■ Excerpt:

Image © Ayodele Banjo
A roundtable titled “Indigenous Peoples: Development with Culture and Identity” is to take place 15 September at UNESCO Headquarters*. It is to lay the ground for reflection on this theme which will also be discussed at the 9th session of the U.N. Permanent Forum on Indigenous Issues (UNPFII) to be held in New York in 2010. Participants are to focus on the contribution of indigenous approaches to sustainable development in the age of globalization. They will also seek to reinforce cooperation among indigenous peoples, governments and the United Nations system as a whole.
The event will be opened by the UNESCO Director-General Koïchiro Matsuura. Participants will include Victoria Tauli-Corpuz (Igorot, Philippines), Margaret Lokawua (Karamoja, Uganda) and Carlos Mamani Condorí (Aymará, Bolivia), respectively chair and members of the UNPFII. John Scott of the Secretariat for the Convention on Biological Diversity; Julian Burger, Coordinator, Indigenous Peoples and Minorities Unit, Office of the UN High Commissioner for Human Rights (OHCHR); Anaisabel Prera, Guatemala’s Ambassador to France and Permanent Delegate to UNESCO; and Darriann Riber of the Danish International Development Agency will also be participating.

■ Task statement: Copy out the stretch of the roundtable announcement from "The event will" through "also be participating.". The entries that follow have nothing to do with this.

■ Raw data:
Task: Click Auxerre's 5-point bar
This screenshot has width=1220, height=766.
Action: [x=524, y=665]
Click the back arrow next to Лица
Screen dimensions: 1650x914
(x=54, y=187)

* * *

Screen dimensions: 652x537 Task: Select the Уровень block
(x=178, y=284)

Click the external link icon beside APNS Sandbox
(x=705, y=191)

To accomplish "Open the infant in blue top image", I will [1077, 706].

■ Task solution:
The event will be opened by the UNESCO Director-General Koïchiro Matsuura. Participants will include Victoria Tauli-Corpuz (Igorot, Philippines), Margaret Lokawua (Karamoja, Uganda) and Carlos Mamani Condorí (Aymará, Bolivia), respectively chair and members of the UNPFII. John Scott of the Secretariat for the Convention on Biological Diversity; Julian Burger, Coordinator, Indigenous Peoples and Minorities Unit, Office of the UN High Commissioner for Human Rights (OHCHR); Anaisabel Prera, Guatemala’s Ambassador to France and Permanent Delegate to UNESCO; and Darriann Riber of the Danish International Development Agency will also be participating.